La justice afghane a annoncé jeudi l'ouverture d'une enquête criminelle sur les fraudes lors des élections législatives, en prévenant qu'elle pourrait «entamer la légitimité» d'un scrutin marqué selon les analystes par un recul du camp du président Hamid Karzai.

Ce dernier s'est gardé d'endosser les résultats définitifs des élections, annoncés mercredi, appelant au contraire les candidats battus qui les contestent à porter plainte, ainsi qu'à éviter les violences.

«Nous avons des preuves que des votes ont été achetés à Kaboul et à Dubaï», a déclaré sur les ondes de Radio Free Europe le procureur général, Mohammad Ishaq Alko, plus haut magistrat du parquet en Afghanistan et considéré comme un proche de M. Karzaï, en annonçant l'ouverture d'une enquête criminelle.

Huit membres du personnel des autorités électorales ont été arrêtés, a-t-il ajouté. M. Alko a également critiqué la Commission électorale indépendante (CEI) pour avoir proclamé mercredi - deux mois après le scrutin - les résultats définitifs de manière «prématurée» et l'ONU de les avoir approuvés.

La justice a également convoqué quatre hauts responsables de la CEI et de la Commission électorale des plaintes (ECC) accusés d'avoir participé à ces fraudes et touché des pots-de-vin, a annoncé le procureur général adjoint, Rahmatullah Nazari.
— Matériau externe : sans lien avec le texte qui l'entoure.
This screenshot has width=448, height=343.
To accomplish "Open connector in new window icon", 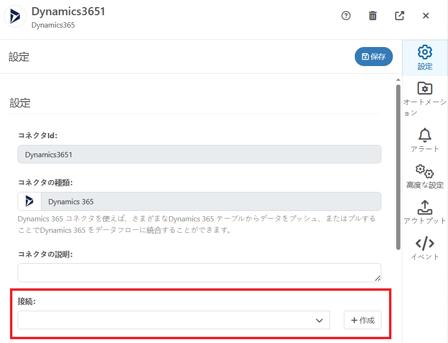I will [x=399, y=16].

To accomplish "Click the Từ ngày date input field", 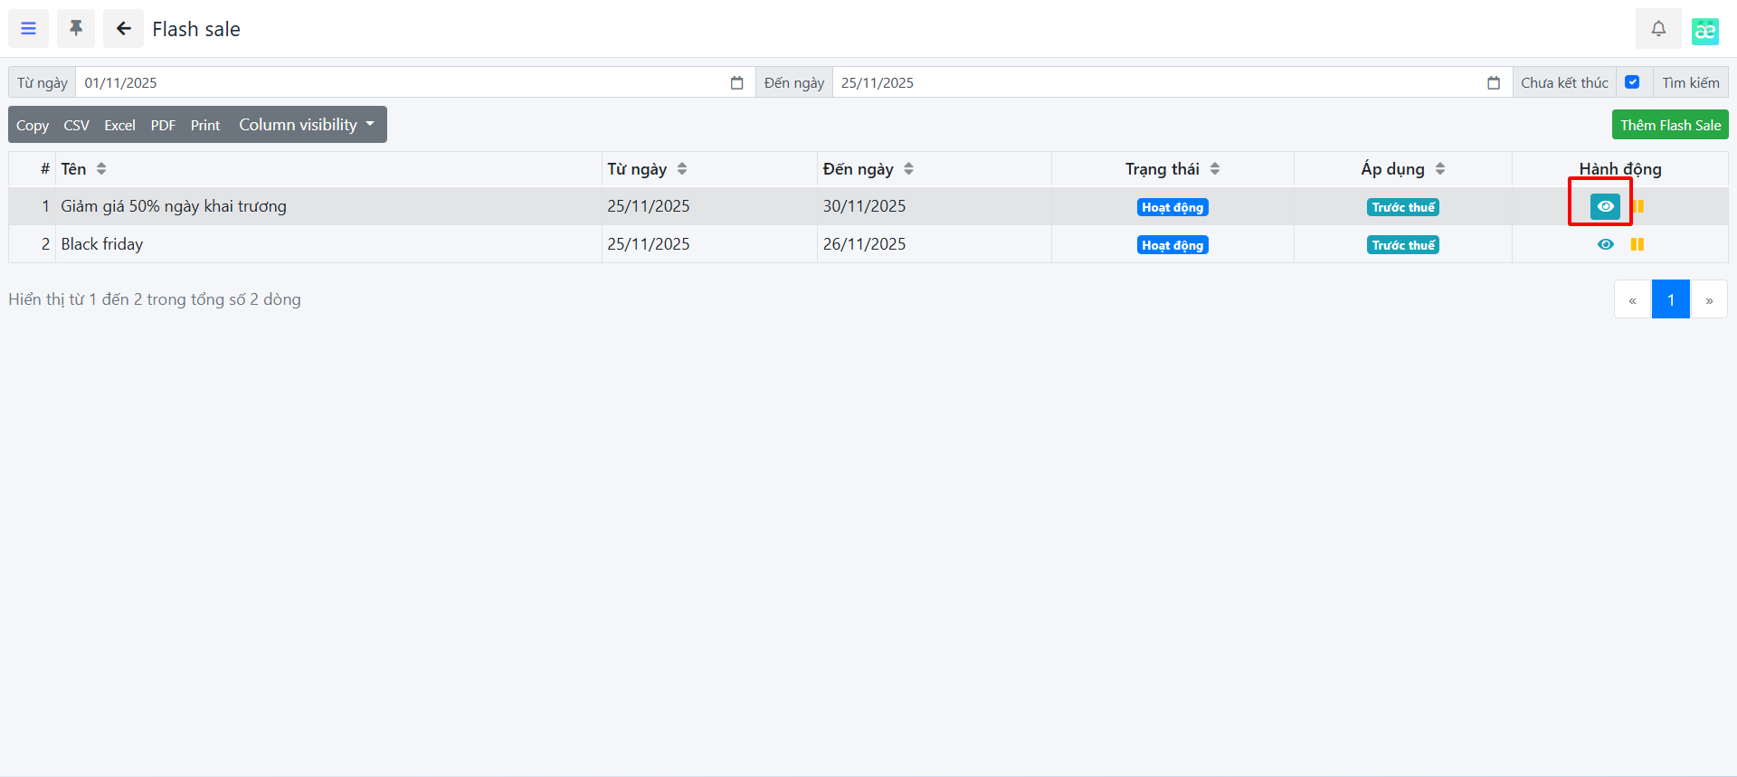I will (398, 83).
«Si ces accusations, pour la plupart desquelles nous avons des preuves, sont avérées, la légitimité de ces élections va être sérieusement entamée», a prévenu M. Nazari. Le chef adjoint de l'IEC, Zekria Barakzai, a affirmé à l'AFP n'avoir «reçu aucune notification officielle» des convocations ou arrestations.

Selon plusieurs analystes, les candidats de la mouvance de M. Karzai ont perdu des sièges à la Wolesi Jirga. Le principal opposant du président, Abdullah Abdullah, a de son côté affirmé que ses partisans avaient remporté plus d'un tiers des 249 sièges à pourvoir.

De nombreux candidats ont manifesté à travers le pays pour dénoncer ces résultats qui ont été endossés par l'ONU et l'ambassade américaine à Kaboul.

M. Karzaï a appelé dans un communiqué les candidats mécontents du résultat et leurs partisans à «éviter les violences» et «à porter plainte (...) pour que leur requêtes soient étudiées par les institutions judiciaires».

Le président afghan est «attaché au respect des lois» «et agira en conformité avec elles», souligne le communiqué.

En plus d'un taux de participation très bas (autour de 40%), un quart des suffrages ont été invalidés par la CEI et 24 candidats déclarés vainqueurs par les résultats préliminaires ont été disqualifiés.

Les manifestations de candidats mécontents se sont poursuivies jeudi avec 500 personnes à Hérat, la grande ville de l'ouest, plusieurs centaines dans la province de Samangan (nord), selon les autorités locales.

Hamid Karzaï a été installé fin 2001 puis maintenu à la tête du pays avec l'appui de plus de 150 000 soldats internationaux déployés pour le défendre face à la rébellion des talibans, qui a gagné du terrain ces dernières années. Il a été réélu en 2009, également à l'issue d'un scrutin entaché de fraudes massives mais approuvé aussi par la communauté internationale.